= Beginning of Section =

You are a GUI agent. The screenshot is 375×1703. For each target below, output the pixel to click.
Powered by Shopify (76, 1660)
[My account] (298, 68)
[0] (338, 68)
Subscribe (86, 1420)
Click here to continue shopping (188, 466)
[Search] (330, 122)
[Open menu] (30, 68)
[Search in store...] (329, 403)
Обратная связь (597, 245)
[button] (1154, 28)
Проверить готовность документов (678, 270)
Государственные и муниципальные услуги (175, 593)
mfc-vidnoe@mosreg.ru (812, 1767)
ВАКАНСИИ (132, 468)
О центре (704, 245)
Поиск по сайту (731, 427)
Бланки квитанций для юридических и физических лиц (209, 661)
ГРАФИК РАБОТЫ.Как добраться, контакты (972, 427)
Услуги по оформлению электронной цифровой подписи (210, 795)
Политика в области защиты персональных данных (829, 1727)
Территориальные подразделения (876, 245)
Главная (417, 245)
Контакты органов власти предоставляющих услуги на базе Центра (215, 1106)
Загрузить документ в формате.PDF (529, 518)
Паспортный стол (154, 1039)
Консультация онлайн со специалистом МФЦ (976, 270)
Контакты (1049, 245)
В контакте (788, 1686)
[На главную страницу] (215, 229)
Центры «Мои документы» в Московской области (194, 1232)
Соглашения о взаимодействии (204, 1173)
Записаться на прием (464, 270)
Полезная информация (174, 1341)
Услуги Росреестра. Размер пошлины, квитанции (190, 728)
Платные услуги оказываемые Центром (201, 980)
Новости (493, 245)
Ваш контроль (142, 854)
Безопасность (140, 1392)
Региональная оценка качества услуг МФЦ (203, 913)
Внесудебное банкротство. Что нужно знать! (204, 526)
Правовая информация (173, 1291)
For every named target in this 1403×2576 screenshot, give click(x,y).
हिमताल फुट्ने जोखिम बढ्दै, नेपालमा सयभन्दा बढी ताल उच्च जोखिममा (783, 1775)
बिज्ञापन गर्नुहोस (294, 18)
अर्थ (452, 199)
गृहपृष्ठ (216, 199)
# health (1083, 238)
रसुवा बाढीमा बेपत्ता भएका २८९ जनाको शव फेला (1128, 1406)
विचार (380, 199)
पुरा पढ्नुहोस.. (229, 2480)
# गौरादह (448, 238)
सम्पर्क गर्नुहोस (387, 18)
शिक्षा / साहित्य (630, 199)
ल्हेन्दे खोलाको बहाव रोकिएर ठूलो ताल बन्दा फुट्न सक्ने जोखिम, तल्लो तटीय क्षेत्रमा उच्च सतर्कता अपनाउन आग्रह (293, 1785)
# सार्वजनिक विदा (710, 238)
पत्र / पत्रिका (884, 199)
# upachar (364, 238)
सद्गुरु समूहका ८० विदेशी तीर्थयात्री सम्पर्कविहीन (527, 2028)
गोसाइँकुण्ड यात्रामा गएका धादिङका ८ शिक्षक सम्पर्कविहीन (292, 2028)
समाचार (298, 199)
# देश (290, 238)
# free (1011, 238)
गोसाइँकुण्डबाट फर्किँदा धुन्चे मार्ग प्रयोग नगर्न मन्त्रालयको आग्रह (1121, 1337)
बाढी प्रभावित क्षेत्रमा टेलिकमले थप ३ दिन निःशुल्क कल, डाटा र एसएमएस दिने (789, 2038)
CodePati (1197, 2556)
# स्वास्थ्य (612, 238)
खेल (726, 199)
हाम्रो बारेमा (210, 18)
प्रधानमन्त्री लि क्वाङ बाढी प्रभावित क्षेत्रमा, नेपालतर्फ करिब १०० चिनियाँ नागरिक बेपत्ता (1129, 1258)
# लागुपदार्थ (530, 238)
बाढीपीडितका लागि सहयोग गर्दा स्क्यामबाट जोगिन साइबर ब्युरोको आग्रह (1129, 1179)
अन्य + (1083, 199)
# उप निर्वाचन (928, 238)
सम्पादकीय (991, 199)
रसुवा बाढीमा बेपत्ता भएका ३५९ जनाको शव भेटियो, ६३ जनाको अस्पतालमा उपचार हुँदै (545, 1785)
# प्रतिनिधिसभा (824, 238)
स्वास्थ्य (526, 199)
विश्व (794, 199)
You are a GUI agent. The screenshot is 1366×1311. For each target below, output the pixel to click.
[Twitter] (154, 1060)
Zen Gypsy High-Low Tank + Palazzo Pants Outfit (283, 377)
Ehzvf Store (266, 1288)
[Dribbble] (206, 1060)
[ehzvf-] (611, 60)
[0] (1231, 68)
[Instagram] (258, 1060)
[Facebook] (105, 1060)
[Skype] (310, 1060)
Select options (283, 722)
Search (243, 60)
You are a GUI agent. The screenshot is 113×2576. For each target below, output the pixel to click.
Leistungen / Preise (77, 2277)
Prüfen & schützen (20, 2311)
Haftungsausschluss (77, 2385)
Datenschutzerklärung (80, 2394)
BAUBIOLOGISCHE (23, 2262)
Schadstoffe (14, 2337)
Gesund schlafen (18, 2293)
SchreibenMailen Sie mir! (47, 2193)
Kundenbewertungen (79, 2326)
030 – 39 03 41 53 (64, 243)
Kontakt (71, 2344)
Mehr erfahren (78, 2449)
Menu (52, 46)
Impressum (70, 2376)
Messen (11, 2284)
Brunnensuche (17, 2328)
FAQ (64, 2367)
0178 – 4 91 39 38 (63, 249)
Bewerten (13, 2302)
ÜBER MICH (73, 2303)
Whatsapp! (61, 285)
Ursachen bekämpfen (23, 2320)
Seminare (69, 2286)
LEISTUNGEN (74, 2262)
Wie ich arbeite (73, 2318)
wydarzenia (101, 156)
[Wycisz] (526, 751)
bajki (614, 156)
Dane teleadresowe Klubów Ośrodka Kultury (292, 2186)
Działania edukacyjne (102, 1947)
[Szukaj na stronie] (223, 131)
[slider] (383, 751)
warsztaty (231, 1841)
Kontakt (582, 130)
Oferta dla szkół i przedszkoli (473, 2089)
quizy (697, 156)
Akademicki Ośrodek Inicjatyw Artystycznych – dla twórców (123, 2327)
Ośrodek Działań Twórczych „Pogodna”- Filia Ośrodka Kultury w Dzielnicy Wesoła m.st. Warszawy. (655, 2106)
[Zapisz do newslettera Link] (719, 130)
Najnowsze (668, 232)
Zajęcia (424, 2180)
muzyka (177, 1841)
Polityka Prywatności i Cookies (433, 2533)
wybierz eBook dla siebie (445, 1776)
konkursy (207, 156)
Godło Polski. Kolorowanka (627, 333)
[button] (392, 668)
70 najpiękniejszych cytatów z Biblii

= End of Section =

Look through the data above and return exactly the lines from the one that contains "# गौरादह (448, 238)" to the one that contains "# upachar (364, 238)", inclusive, with nothing else.

# गौरादह (448, 238)
सम्पर्क गर्नुहोस (387, 18)
शिक्षा / साहित्य (630, 199)
ल्हेन्दे खोलाको बहाव रोकिएर ठूलो ताल बन्दा फुट्न सक्ने जोखिम, तल्लो तटीय क्षेत्रमा उच्च सतर्कता अपनाउन आग्रह (293, 1785)
# सार्वजनिक विदा (710, 238)
पत्र / पत्रिका (884, 199)
# upachar (364, 238)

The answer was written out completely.